US bans more than 600 connected to Kinahan gang

The United States has banned more than 600 individuals with connections to the Kinahan organized crime gang from entering the country.

The entry ban is specifically aimed at the sport of professional boxing. Its part of a co-ordinated drive by laws enforcement agencies in the US and Europe against the Kinahan organized crime group.

Last month gardaí and the US Treasury Department announced the worldwide financial sanctioning of seven individuals and two companies connected with the Kinahan organized crime gang – a process that would also lead to travel restrictions.

The scale of that travel ban became clear following a meeting in Washington between Assistant Garda Commissioner John O’Driscoll and US Customs and Border Protection.

Assistant Commissioner O’Driscoll told RTÉ News “the number of people who have been denied entry into the US has grown – it is over 600 at this stage – as a consequence of the targeting of the Kinahan organized crime group”.

He said engagement with a number of other jurisdictions have led him to believe that a number of other countries will also deny entry to people on the US list.

“We’re satisfied that the people concerned who are involved in criminality associated with that organized crime group will be denied entry into other jurisdictions, if they were to try and gain entry,” he said

The travel ban appears to be particularly affecting individuals connected with the Kinahans through the world of professional boxing.

Assistant Commissioner O’Driscoll said “what has been displayed as a consequence of the sanctioning is the connection between the Kinahan organized crime group and, for example, sport – and businesses associated with boxing in particular.

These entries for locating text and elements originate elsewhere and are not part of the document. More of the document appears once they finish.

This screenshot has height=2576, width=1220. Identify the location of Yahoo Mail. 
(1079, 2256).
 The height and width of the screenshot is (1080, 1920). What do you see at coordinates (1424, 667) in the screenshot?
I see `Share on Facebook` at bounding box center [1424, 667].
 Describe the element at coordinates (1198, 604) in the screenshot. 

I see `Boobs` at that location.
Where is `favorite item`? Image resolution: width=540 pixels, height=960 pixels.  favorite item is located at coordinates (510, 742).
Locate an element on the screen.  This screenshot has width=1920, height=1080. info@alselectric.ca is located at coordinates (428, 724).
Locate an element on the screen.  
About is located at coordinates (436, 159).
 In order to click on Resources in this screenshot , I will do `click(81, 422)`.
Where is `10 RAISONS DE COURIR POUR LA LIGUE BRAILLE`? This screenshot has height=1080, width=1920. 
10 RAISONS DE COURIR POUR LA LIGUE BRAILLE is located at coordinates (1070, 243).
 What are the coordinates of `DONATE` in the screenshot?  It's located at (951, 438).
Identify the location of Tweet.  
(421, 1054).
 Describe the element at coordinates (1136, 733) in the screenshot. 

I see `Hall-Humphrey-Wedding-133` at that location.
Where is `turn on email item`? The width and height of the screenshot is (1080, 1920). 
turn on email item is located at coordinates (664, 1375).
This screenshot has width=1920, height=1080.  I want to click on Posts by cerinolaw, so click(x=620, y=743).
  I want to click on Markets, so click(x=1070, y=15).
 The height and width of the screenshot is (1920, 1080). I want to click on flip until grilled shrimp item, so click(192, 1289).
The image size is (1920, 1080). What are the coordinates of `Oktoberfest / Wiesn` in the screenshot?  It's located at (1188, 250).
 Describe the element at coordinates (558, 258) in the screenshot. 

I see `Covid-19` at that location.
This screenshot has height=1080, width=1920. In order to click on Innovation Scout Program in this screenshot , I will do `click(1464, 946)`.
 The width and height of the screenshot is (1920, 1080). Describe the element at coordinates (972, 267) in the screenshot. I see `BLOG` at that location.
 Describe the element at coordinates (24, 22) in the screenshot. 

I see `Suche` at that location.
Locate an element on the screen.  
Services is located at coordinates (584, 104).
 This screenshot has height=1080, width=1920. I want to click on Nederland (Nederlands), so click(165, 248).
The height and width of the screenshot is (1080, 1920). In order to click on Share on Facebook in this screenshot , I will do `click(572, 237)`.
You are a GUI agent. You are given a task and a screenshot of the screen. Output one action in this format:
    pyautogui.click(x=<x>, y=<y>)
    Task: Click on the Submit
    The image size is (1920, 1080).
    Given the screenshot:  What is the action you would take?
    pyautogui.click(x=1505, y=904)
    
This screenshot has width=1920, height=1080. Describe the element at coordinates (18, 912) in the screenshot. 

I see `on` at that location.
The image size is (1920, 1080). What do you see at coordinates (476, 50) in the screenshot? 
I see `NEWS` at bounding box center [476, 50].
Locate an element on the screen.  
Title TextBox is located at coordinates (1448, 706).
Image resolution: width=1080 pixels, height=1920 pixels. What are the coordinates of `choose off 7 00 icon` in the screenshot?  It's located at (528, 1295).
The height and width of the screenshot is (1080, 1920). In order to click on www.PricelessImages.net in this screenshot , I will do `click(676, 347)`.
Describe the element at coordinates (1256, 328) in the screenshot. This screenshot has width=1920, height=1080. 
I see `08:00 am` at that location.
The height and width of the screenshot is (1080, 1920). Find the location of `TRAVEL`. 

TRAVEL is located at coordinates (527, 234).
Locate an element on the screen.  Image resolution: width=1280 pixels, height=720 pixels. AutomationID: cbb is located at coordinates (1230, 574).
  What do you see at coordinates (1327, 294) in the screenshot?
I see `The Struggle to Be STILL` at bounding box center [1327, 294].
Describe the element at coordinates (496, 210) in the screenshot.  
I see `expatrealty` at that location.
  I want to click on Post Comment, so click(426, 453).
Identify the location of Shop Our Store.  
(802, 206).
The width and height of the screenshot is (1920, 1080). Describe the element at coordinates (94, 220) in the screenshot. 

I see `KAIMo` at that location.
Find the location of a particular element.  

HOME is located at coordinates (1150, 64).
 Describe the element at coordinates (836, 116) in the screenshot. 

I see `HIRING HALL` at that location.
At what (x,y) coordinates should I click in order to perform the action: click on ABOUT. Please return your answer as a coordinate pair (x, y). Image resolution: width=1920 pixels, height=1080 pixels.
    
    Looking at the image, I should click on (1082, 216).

And its connections with the US are a particular focus of the US authorities.”

Its not just boxing – any businesses and individuals connected with the Kinahan group’s interests are being hit with travel bans.

“Of course, we’ve seen the wide range of other companies associated with those that are sanctioned. And anyone who has any part to play in any of those companies will be prevented from entering the US,” Assistant Commissioner O’Driscoll said.

As well as the financial sanctions announced last month, the US Department of State posted a reward pool of up to $5m for information that could help to prosecute the group.

According to Assistant Commissioner O’Driscoll, that reward pot is yielding information that could assist in prosecutions in a number of jurisdictions.

One of his meeting this week was at the Drugs Enforcement Agency, to set up a system for sharing out the information to ensure it reaches the most appropriate agency to take action.

“We’re satisfied following our meetings here in Washington that there has been considerable interest in that reward scheme to the extent that it requires some logistics around the sharing of the information and evaluating each piece of it.

“The amount is significant. It ranges in quality, but certainly does offer the prospect of additional actions being taken by law enforcement across the globe”.

He said he was satisfied “that there will be additional actions in relation to criminal prosecution, both in Ireland and maybe further afield relating to those who are at the apex of the Kinahan organized crime group”.

Assistant Commissioner O’Driscoll said that in follow-up talks with colleagues at Europe and the US agencies the initiative unveiled at City Hall in Dublin last month “is now described as a potential template for taking on other organized crime groups that have a transnational aspect to them.

“That is spoken about both here in Washington and in the Hague in terms of Europe’s interest in how we went about our business in this particular project,” he said.

Under Commissioner Drew Harris, An Garda Síochána has expanded its “liaison network” of officers stationed in other countries – which now includes Washington DC and Bogota, in Colombia.

The officers liaison are tasked with engaging with law enforcement agencies in North, central and South America to ensure better co-ordination in operations targeting particular criminals and crime groups.

The Assistant Commissioner and the head of the Garda Anti-Drugs and Organized Crime Bureau, Detective Chief Superintendent Seamus Coleman, visited the DEA special operations division, the Customs and Border Protection agencies National Targeting Center and the Treasury Department’s Office of Foreign Asset Control (OFAC) ).

As well as official agency business, Assistant Commissioner O’Driscoll attended the annual Peace Officers Commemoration, which took place on Capitol Hill, and was addressed by US President Joe Biden.

Its a part of the US National Police Week. The Commemoration was established by President John F Kennedy in 1962.

An Garda Síochána, which marks the centenary of its founding this year, was invited to participate in a wreath laying ceremony on behalf of international law enforcement agencies.

“It’s an event that serves to remind us of the tragic consequences of criminal activity by those engaged in serious and organized crime,” Mr O’Driscoll said, adding that “it gives us an opportunity to demonstrate that those people who we remember today have not lost their lives in vain, and we are determined to continue the pursuit of serving our communities, protecting them from serious and organized crime”.

“We also recall today all the members of An Garda Síochána who died in the line of duty, and indeed people like Private Kelly, a member of our Defense Forces who died in Ballinamore, along with Recruit Garda Gary Sheehan.

“We remember all those who have died in pursuit of protecting communities in Ireland. And I have an opportunity in representing International Law enforcement to recall colleagues that we have worked with in Europe and further afield in protecting those who are vulnerable to the activities of organised. crime”, he said.